## DATASET CONTENT
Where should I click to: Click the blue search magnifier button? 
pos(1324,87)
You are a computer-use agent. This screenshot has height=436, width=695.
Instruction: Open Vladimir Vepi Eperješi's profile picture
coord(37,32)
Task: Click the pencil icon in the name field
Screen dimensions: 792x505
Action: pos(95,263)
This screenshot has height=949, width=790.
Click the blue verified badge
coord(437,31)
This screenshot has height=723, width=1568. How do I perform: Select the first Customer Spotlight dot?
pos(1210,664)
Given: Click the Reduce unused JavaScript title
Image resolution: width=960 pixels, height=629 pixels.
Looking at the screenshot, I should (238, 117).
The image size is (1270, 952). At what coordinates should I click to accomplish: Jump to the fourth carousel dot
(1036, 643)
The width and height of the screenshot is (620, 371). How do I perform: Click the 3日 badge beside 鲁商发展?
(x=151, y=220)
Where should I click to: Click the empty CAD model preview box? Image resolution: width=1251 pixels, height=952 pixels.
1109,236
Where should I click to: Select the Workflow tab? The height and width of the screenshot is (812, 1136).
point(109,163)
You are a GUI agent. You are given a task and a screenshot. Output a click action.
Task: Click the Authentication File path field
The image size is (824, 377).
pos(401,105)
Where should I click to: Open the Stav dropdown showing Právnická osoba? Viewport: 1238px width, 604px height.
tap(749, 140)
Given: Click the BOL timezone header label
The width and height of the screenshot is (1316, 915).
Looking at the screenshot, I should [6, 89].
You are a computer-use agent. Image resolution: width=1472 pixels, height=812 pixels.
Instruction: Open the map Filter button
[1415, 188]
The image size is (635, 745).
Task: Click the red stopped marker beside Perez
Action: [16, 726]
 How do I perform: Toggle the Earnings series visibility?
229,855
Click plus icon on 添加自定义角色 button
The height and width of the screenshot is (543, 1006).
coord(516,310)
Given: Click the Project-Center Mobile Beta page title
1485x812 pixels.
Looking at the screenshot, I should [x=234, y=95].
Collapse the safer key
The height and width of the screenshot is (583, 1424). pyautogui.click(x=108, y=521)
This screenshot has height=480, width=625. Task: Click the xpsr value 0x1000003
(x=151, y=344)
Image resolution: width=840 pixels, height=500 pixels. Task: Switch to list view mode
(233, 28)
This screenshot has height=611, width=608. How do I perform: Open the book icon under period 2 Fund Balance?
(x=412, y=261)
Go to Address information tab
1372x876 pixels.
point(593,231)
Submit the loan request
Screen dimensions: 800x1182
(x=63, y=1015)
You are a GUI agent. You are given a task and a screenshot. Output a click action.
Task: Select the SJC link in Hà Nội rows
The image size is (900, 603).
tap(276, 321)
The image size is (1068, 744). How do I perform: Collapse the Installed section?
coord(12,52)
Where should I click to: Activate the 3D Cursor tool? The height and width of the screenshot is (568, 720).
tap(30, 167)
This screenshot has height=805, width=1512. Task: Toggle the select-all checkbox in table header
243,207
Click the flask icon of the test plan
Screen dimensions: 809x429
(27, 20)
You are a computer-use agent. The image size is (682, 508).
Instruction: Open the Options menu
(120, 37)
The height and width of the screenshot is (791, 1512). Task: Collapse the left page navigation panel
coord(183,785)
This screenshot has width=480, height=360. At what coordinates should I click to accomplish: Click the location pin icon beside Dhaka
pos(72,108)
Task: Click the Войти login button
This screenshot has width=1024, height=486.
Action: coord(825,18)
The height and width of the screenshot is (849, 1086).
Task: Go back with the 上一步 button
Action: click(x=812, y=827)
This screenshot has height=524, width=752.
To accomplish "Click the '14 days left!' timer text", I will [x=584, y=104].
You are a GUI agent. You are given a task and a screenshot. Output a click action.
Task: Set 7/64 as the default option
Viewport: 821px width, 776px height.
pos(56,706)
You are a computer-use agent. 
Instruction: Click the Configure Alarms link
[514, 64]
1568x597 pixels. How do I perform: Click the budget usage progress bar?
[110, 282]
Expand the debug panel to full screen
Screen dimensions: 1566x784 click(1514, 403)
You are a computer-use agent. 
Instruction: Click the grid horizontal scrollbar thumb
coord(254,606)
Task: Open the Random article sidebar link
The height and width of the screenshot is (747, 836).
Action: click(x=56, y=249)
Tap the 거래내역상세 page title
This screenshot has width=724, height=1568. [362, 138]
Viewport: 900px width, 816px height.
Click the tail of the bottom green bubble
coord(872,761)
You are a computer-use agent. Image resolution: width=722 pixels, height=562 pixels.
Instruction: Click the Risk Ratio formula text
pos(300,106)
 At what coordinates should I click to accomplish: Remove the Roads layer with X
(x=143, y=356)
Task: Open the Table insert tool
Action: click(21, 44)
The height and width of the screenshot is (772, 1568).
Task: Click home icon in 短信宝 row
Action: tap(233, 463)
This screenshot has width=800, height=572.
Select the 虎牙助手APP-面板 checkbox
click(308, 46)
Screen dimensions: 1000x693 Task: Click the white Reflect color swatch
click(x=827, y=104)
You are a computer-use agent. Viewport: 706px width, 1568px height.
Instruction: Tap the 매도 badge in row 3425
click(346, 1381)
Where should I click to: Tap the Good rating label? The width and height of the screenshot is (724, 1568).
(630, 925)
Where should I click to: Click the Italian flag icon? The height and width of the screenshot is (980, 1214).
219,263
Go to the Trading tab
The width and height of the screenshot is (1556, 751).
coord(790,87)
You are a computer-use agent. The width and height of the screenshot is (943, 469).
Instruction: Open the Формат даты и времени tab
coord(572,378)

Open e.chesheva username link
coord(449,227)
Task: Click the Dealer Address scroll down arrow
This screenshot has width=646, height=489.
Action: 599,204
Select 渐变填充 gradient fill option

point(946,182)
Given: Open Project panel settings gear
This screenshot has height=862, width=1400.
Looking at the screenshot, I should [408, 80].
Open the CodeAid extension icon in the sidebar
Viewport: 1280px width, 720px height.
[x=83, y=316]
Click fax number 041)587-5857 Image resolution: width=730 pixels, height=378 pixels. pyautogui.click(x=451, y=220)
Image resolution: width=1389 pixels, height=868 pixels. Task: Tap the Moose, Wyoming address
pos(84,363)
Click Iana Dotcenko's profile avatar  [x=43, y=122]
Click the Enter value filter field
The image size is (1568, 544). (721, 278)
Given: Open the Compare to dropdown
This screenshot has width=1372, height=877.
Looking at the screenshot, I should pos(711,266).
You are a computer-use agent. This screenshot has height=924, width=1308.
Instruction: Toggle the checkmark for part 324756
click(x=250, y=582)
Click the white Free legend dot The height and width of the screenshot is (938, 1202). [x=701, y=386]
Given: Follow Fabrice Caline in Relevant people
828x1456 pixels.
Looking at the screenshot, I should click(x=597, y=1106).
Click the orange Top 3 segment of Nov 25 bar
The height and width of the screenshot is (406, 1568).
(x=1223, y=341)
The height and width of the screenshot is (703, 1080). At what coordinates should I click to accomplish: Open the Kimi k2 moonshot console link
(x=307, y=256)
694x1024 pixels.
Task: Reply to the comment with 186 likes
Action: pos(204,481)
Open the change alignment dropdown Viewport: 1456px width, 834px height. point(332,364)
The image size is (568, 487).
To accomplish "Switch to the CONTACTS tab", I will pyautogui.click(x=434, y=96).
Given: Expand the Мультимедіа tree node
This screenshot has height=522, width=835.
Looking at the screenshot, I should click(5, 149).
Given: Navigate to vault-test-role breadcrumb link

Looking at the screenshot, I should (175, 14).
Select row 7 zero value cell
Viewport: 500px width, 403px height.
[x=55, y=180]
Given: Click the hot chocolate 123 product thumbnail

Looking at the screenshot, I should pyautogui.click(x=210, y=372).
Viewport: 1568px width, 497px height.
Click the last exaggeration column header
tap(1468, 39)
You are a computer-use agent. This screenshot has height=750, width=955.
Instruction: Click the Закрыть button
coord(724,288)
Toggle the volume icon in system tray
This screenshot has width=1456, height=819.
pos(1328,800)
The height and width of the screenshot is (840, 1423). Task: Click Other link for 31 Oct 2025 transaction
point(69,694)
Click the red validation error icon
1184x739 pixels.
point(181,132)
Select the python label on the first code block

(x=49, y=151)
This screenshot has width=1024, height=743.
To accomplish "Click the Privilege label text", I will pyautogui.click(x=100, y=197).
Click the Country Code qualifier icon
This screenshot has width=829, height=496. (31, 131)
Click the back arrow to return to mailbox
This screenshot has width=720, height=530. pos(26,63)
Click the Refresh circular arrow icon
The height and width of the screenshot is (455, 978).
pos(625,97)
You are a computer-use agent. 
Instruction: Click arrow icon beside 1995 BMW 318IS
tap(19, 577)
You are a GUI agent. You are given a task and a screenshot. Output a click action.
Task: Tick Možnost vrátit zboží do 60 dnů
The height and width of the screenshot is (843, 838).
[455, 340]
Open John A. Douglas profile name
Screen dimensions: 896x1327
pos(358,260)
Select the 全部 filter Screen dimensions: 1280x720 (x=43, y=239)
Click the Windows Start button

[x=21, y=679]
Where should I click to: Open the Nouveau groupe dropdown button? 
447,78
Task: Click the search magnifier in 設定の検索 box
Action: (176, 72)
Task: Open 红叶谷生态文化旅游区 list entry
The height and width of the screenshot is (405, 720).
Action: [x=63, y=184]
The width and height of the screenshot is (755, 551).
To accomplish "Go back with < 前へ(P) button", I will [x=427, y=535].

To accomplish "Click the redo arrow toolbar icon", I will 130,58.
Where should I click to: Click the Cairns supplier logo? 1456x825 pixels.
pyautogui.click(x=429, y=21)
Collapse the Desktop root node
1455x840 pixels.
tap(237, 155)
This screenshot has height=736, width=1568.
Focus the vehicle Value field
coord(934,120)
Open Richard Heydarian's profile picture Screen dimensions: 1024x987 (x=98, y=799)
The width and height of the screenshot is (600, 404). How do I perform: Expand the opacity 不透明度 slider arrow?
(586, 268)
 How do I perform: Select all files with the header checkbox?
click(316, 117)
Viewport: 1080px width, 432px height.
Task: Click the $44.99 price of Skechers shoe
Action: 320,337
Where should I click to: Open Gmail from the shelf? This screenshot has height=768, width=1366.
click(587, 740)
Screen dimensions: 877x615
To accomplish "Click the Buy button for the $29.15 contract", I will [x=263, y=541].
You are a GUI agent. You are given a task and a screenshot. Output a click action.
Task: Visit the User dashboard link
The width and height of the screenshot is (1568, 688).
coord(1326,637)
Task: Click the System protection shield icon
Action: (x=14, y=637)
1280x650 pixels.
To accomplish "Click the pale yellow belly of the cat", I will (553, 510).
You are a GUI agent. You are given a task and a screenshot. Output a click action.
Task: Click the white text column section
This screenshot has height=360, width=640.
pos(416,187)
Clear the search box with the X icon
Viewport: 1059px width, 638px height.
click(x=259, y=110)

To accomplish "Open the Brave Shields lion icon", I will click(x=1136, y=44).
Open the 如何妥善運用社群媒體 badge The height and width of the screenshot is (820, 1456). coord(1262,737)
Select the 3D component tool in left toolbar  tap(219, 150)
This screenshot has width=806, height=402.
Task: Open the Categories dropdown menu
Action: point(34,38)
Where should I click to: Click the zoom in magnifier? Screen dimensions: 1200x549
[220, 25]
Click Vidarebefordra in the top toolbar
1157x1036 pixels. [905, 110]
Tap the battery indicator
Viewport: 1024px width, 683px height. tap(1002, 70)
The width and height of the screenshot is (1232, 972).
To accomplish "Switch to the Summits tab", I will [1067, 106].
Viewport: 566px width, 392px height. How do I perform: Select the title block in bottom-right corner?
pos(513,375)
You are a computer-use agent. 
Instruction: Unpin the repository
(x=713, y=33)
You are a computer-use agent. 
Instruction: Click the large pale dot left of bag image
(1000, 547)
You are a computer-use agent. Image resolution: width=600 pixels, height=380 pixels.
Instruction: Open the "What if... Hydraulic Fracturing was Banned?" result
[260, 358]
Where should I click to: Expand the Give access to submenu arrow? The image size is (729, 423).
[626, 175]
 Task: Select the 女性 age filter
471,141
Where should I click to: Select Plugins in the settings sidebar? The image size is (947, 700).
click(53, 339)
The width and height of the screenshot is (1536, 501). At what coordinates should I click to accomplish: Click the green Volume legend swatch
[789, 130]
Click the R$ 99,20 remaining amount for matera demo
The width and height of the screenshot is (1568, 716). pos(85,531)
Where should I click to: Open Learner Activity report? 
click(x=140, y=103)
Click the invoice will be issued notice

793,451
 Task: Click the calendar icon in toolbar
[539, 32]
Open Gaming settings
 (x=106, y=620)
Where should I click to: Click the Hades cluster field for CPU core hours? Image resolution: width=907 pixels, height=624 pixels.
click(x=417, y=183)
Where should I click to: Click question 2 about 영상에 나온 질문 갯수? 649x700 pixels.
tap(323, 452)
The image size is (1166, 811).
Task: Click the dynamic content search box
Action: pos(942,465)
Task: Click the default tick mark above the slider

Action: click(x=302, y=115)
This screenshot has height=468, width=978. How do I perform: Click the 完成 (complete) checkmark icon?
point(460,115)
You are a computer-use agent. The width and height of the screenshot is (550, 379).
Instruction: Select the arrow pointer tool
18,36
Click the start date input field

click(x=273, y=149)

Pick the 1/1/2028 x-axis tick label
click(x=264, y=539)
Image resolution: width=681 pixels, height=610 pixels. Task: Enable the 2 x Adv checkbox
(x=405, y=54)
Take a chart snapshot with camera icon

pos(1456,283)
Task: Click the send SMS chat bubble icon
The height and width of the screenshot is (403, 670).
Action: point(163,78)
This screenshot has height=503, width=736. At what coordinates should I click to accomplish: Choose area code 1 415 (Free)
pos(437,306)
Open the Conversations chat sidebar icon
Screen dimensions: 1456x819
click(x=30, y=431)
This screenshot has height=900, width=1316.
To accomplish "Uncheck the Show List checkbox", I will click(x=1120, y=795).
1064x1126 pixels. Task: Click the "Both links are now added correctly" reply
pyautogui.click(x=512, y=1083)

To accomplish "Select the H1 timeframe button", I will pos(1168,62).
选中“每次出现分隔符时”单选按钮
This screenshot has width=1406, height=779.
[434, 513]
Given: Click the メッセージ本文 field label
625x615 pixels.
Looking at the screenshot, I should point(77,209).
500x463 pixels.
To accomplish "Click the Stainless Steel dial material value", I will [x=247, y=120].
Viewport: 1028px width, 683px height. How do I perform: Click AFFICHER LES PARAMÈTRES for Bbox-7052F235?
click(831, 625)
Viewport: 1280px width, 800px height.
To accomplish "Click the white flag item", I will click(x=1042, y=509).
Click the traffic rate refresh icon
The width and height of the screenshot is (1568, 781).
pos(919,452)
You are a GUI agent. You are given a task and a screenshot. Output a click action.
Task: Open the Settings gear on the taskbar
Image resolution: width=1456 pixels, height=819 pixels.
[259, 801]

## WHAT YOU ARE ASKED TO DO
Lay out the lines from the beginning through the line containing "tap(749, 140)", inclusive, as a two-column CSV with the headers instruction and action, giving one row for each piece of text together with the answer that follows it. Put each value in a single quoted field, turning line breaks into spaces.

## OUTPUT
instruction,action
"Where should I click to: Click the blue search magnifier button?","pos(1324,87)"
"You are a computer-use agent. This screenshot has height=436, width=695. Instruction: Open Vladimir Vepi Eperješi's profile picture","coord(37,32)"
"Task: Click the pencil icon in the name field Screen dimensions: 792x505","Action: pos(95,263)"
"This screenshot has height=949, width=790. Click the blue verified badge","coord(437,31)"
"This screenshot has height=723, width=1568. How do I perform: Select the first Customer Spotlight dot?","pos(1210,664)"
"Given: Click the Reduce unused JavaScript title Image resolution: width=960 pixels, height=629 pixels.","Looking at the screenshot, I should (238, 117)."
"The image size is (1270, 952). At what coordinates should I click to accomplish: Jump to the fourth carousel dot","(1036, 643)"
"The width and height of the screenshot is (620, 371). How do I perform: Click the 3日 badge beside 鲁商发展?","(x=151, y=220)"
"Where should I click to: Click the empty CAD model preview box? Image resolution: width=1251 pixels, height=952 pixels.","1109,236"
"Where should I click to: Select the Workflow tab? The height and width of the screenshot is (812, 1136).","point(109,163)"
"You are a GUI agent. You are given a task and a screenshot. Output a click action. Task: Click the Authentication File path field The image size is (824, 377).","pos(401,105)"
"Where should I click to: Open the Stav dropdown showing Právnická osoba? Viewport: 1238px width, 604px height.","tap(749, 140)"